Simon admits that sometimes he regrets not having grown more quickly, but he always comes back to the satisfaction he feels in knowing he’s achieved everything on his own terms and at his own pace. Looking forward, his next major focus will be expanding and opening new markets in Los Angeles and Orange County, with an eye toward eventually breaking into Northern California. Meanwhile, the New English team of five full-timers will ramp up production from their current 1,600 barrels per year to an estimated 6,000 to 7,000 barrels in the coming three or four years. Of course, growth within San Diego will also be a focus, even though New English beers are already fairly well distributed at local chains, including Von’s, Albertson’s/Haggan, Sprouts, Whole Foods, and Costco (they’re still working on Ralph’s).
Given the fact that New English has thus far been “flying under the radar” somewhat, I asked Simon what the one thing was that he wants people to know about his company. Without missing a beat, he replied: “Where we are!”

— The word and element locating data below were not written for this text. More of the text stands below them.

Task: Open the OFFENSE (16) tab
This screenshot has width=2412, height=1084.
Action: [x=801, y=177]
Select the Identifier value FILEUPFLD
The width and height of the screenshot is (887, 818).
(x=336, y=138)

Even though the brewery is only minutes away from the Sorrento Valley/Mira Mesa exits of the #5 and the #805 (and only 5-10 minutes from Green Flash and Karl Strauss), the actual building can be a challenge to spot during your approach. But don’t worry. Upon your arrival and first sips in the tasting room, you’ll realize that the little bit of extra navigation was well worth it. And, if you’re one of those beer geeks who loves seeking out the lesser-known spots, New English will definitely make you feel like you’ve discovered your own little hidden gem.